It’s the one thing we all want more of. And yet it’s also true that the more storage we have the more we expand to fill the space. I can think of at least three large cupboards in my house which are filled with junk and stuff I/we no longer need (children’s books, old cuddly toys and mismatched bedding) that somehow six months of staying indoors with everyone crying out for more space hasn’t managed to solve.
There are others who say that there’s no such thing as a house that’s too small just a family with too much stuff and while I wouldn’t agree with that wholeheartedly there’s certainly an element of truth. So how do you get the storage right?
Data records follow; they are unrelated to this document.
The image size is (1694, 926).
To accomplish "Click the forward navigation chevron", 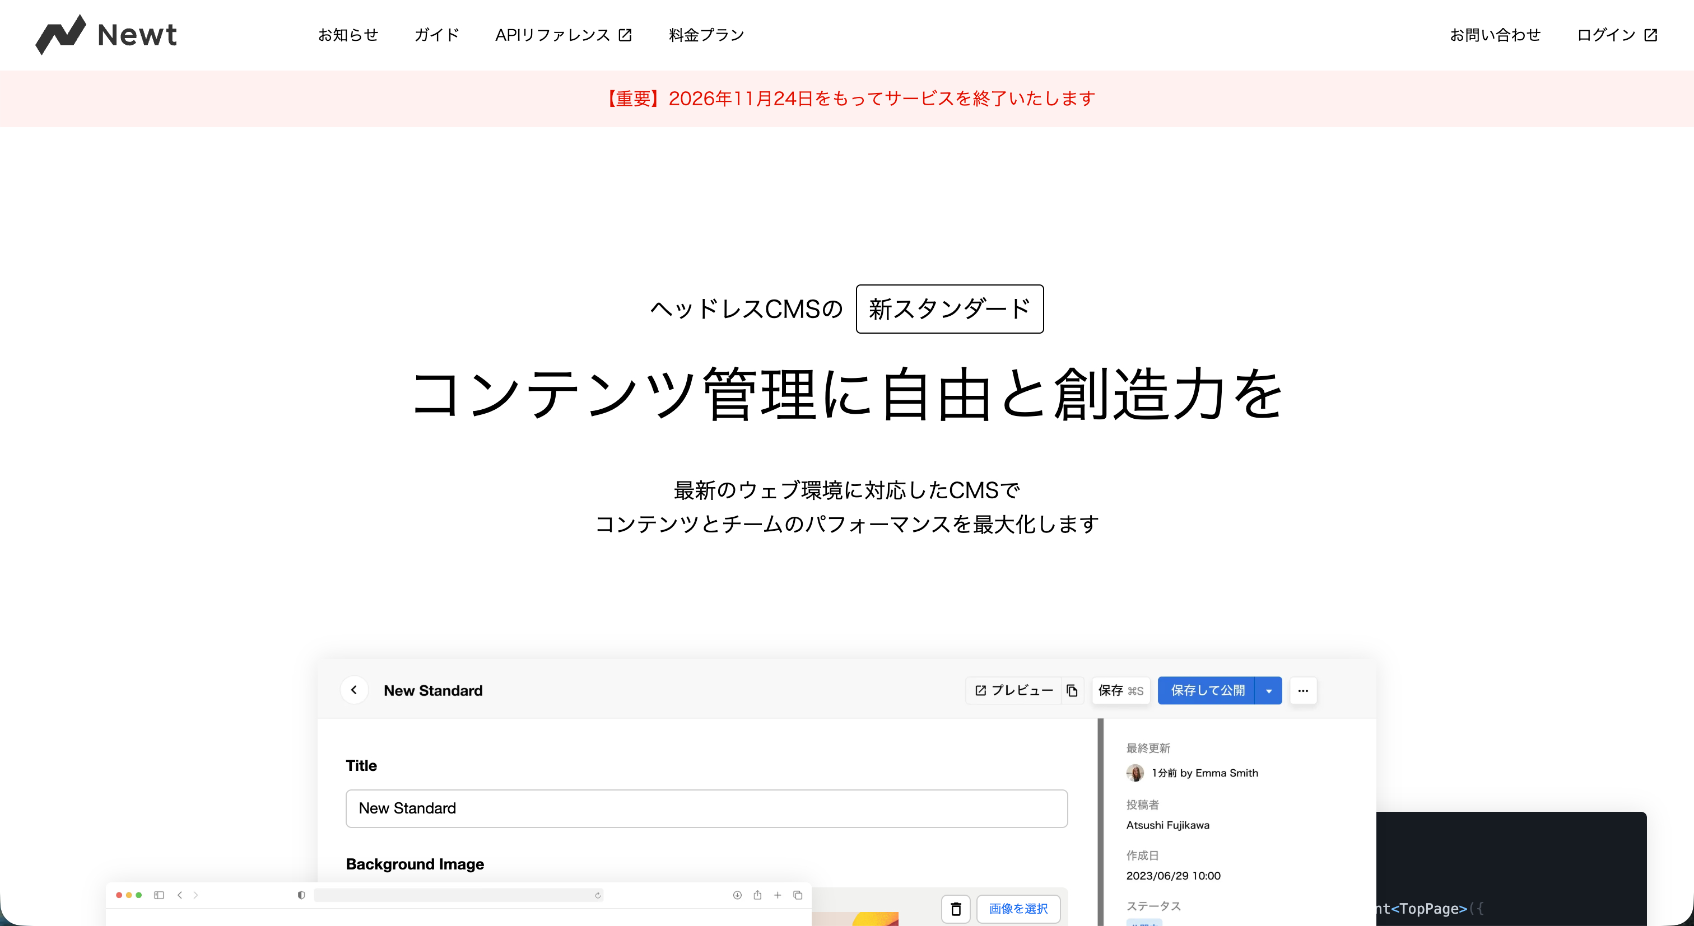I will pos(195,894).
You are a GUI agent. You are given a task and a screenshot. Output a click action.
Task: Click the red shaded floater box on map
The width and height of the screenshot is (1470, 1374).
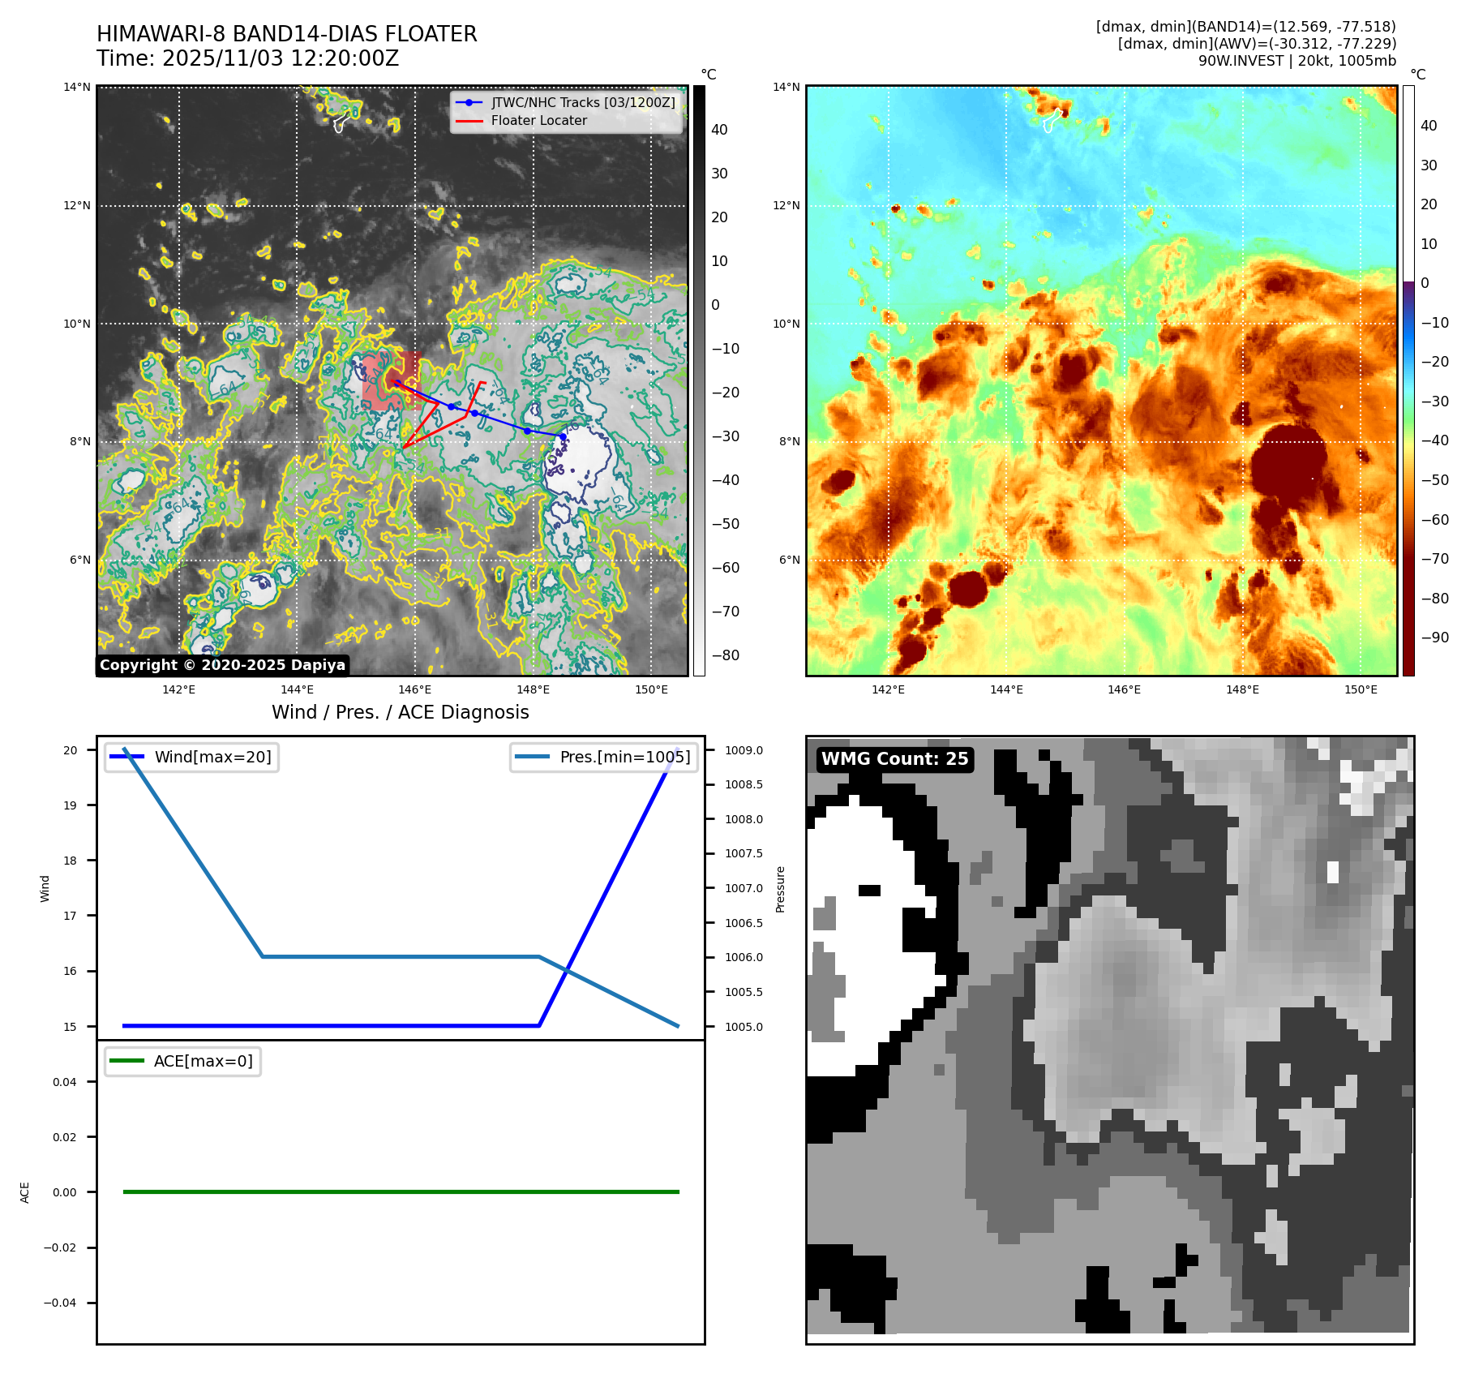click(x=390, y=380)
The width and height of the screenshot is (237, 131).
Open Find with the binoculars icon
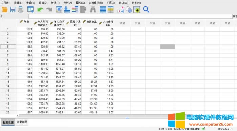(x=93, y=10)
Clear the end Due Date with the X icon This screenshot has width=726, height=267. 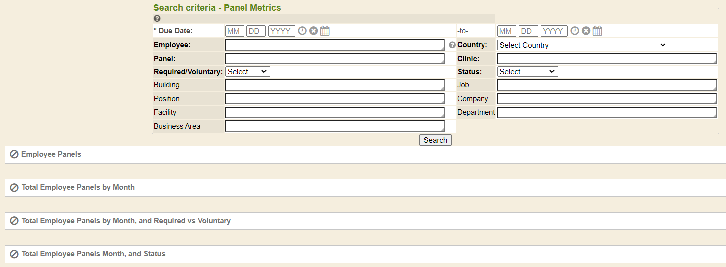(x=586, y=31)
First up, own your foibles. Are you a declutterer safe in the knowledge that their house contains only what they need or a hoarder? I’m a hoarder. No getting away from that. I have nearly all of my old newspaper cuttings curled and yellowing in a box. I did have my history A level banda sheets (remember those? ) until The Mad Husband intervened (while still vociferously denying all knowledge of their disappearance and accusing me of secretly disposing of a favourite cardigan of his, something I strongly deny). And while I have recycled and passed onto charity many of the boys’ old clothes there are some jumpers and drawings that are too filled with memories to dispose of.
That said we could all declutter more than we do. So that’s the first job. And I really do intend to go through those three cupboards just as soon as …. well maybe after I’ve had another cup of coffee, glass of wine, washed my hair, stared into the middle distance for a little while longer.
Once you have done that and we all also know that we are going to feel so much better for doing so, you need to sort what is left. There is the deep archive stuff which you don’t want to get rid of but you don’t need to see it either. Put that in vacuum storage bags or folders and pack away in attic or cupboard under the stairs. It doesn’t need to be visible so its storage can be practical rather than pretty.
You want to be left with two piles. The stuff you need to see and the stuff you don’t. The latter needs to go behind closed doors whether it’s kitchen cupboards, wardrobes or storage boxes. This is where built-in storage comes into its own. Yes it’s expensive but you get so much more for your money than with freestanding – at least 30 per cent and some (mostly wardrobe manufacturers) claim that it’s even more than that.
That’s because you can take it up to the ceiling and create storage in awkward spaces that would otherwise be left empty. This is why I always say you should take kitchen cupboards to the top – it looks much less messy than having a dusty collection of hard to reach stuff on the top between the cupboard and the ceiling. It’s not less hard to reach but this is for the stuff that you don’t need very often.
And talking of kitchen cupboards when was the last time you adjusted the shelves inside to make sure you were using all the space? Or bought one of those shelf risers to sit inside a large cupboard to create more space?
If you are having built-in storage then consider sliding doors where possible as you can still open them even when there is a chair in front. Push close doors that don’t need handles will also create a more streamlined look as will flat fronts. Work out what you are storing on shelves to make sure you don’t take up precious space by making them too wide: most magazines come in at 22cm or less so 25cm is more than adequate and if it’s paperbacks only you can reduce to 20cm.
Sometimes a mix of closed cupboards and open shelves is the best option which is why this is a traditional look in alcoves – keep the board games behind doors and put the pretty books and objects on show.
If built-in storage isn’t an option – for budget or rental reasons then it’s about shopping for a piece of furniture that will fit the space available, look good and do its job. And, in some cases, this won’t feel much cheaper than building in but, of course, it can move if you do.
Points To Consider When Buying Storage:
Tall and thin takes up less floor space than short and wide – yes I know that’s obvious but in a room with a large low bed/sofa/bath something that adds height can be a good decorative choice. You can always put two or three next to each other.
Reeded glass may be currently fashionable but it also masks what’s inside while giving the appearance of lightness so your cupboard won’t dominate the room.
While vintage is great, check inside wardrobes as they often have a series of hooks not rails and might be too narrow for a modern hanger. That said if you add shelves they make attractive kitchen storage.
Consider also replacing wooden doors with glass.
Wooden furniture fits everywhere but you can also paint it to co-ordinate with different rooms as well as wallpapering the inside.
Think laterally: the shelf above is styled as a bedside table but it would work well by a desk in a bedroom or shared living space to tuck a laptop out of side or even rest a phone while charging.